The naturopathic doctor listed the benefits of B vitamins, including hormone regulation, cellular function, energy restoration and mood improvement.
“If we can support just basic biology and chemistry with nutrients, that’s always beneficial,” he said.
Neary’s clinic offers different formulas, including mixes that support energy, sleep, mood, detoxification and specific benefits like skin health.
“We’ve even stepped more into post-surgical type drips, and bariatric drips to replenish nutrients that are difficult to get after those procedures,” he said.

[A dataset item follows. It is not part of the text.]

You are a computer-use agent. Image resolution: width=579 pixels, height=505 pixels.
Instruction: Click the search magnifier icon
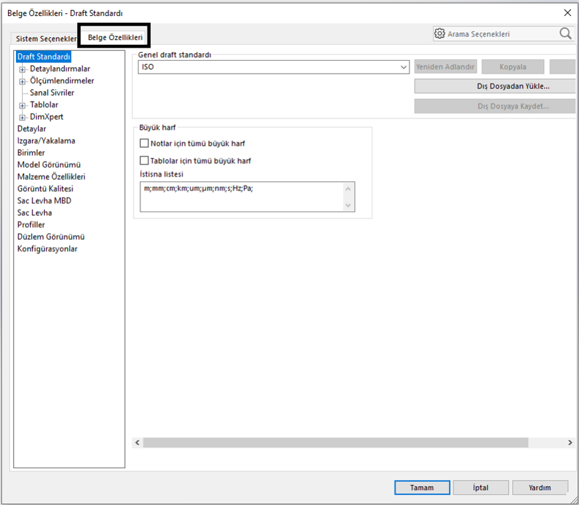coord(565,34)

“We have some for athletic performance recovery and some for chronic disease,” Neary explained. “And, of course, there’s the hangover drip.”
While it might seem that the hangover drip would be the most popular treatment at Prime IV, Neary revealed that the clinic’s “Glow” drip is actually the one that clients seek most.

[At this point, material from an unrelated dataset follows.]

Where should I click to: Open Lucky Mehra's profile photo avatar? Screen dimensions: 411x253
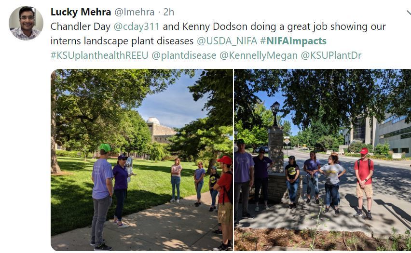tap(26, 23)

This cocktail leans on B vitamins to detox the liver and promote healthier-looking skin.
At its core, Prime IV offers drips for enhanced hydration and electrolyte intake for people who are recovering from an event or who experience chronic dehydration from caffeine or other substances.

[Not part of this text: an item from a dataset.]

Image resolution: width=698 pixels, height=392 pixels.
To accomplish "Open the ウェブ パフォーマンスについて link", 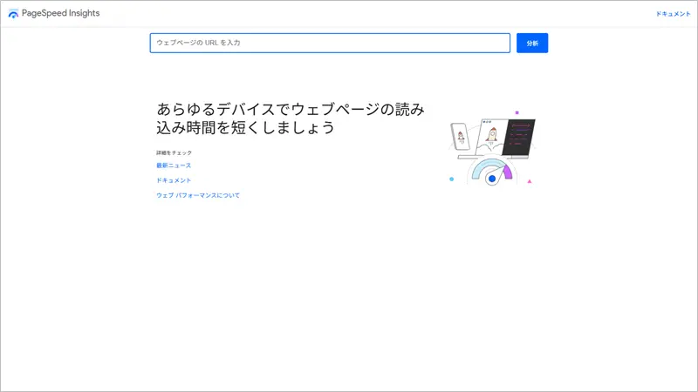I will [x=198, y=195].
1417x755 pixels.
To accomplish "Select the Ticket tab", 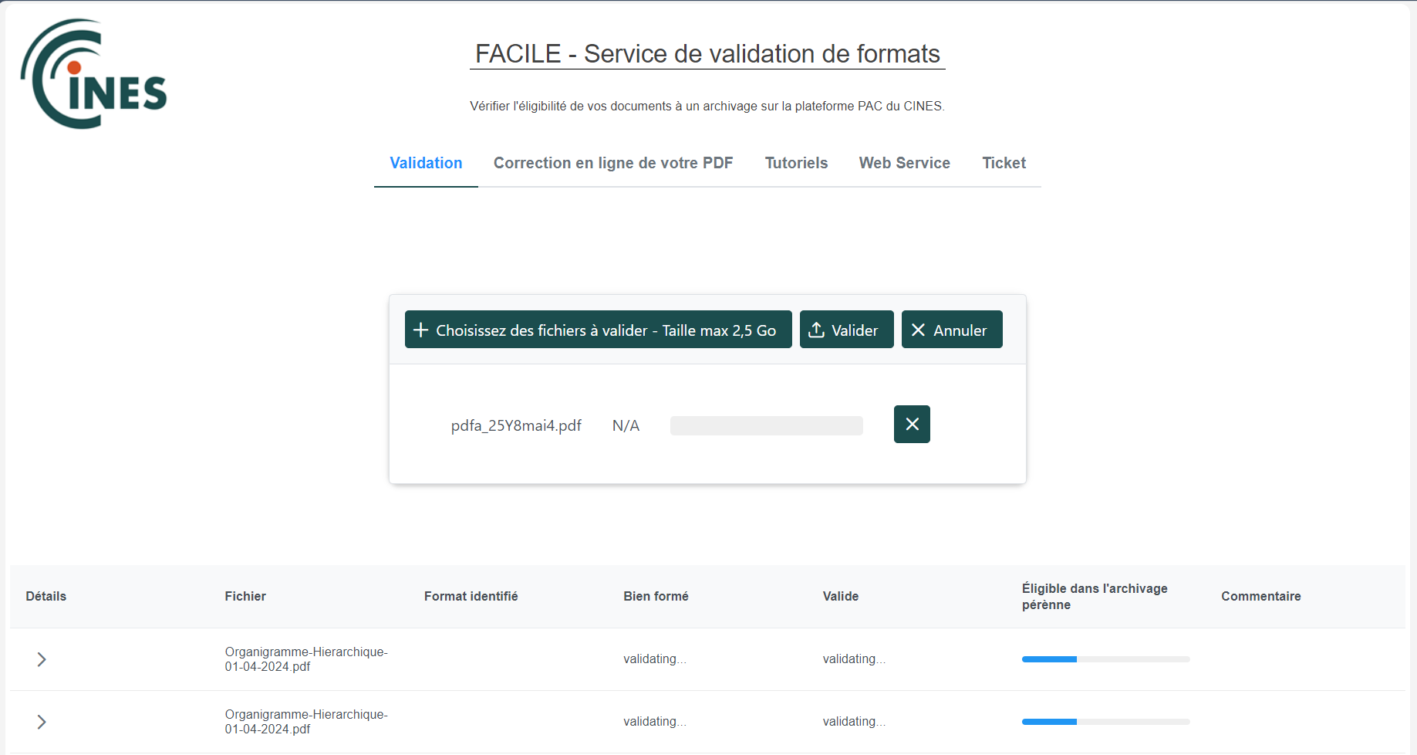I will click(x=1004, y=163).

Many Prime IV patients have sought out drip therapy to overcome addiction using supplements like NAD (nicotinamide adenine dinucleotide), Neary said.
Originally developed for opiate and alcohol addiction, NAD can help enable different biochemical processes, like energy production, sleep, detoxification and nerve function, Neary explained.
The doctor added that “results across the board are pretty dramatic,” as the quality of nutrients is “far superior to what it used to be” in terms of access and compound complexity.
“Everything is individualized, and we can customize just about anything,” Neary said. “There are reasons to add things and remove things. It just depends on what each person needs.”
Best to talk with a healthcare provider
Before starting IV hydration treatments, it’s best to talk with a healthcare provider about possible risks and complications — and anyone with an existing medical condition should do so for sure, states WebMD.
While vitamins are inherently beneficial for most people, having too many vitamins injected into the bloodstream at once can lead to toxicity, per the same site.
Overly frequent sessions can also cause nutritional imbalances in the body or even overhydration — which can lead to headaches and nausea.
Other potential side effects include swelling, redness, or infection at the injection site.
While IV therapy is not covered by insurance, Jose shared her hope for coverage in the future, even though “it’s a stretch.”
“Even vital treatments these days are not getting covered,” she said. “But that’s my wish.”
Neary was more skeptical about future coverage for IV therapy, but he still encourages interested patients to try it out.
“There are reasons not to do it, and we want to make sure we’re being safe,” he said. “But with proper training, it is very safe.”